◆ EXERCISE DIRECTIONS ◆
Transcribe the data below exactly, but only from the line containing "Viewport: 980px width, 1213px height." through its final line, both included.

### THE DATA ###

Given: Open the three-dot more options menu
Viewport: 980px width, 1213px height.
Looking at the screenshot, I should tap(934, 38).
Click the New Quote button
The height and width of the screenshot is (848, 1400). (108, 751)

###

◆ YOUR SOLUTION ◆
Viewport: 980px width, 1213px height.
Looking at the screenshot, I should tap(934, 38).
Click the New Quote button
The height and width of the screenshot is (848, 1400). (108, 751)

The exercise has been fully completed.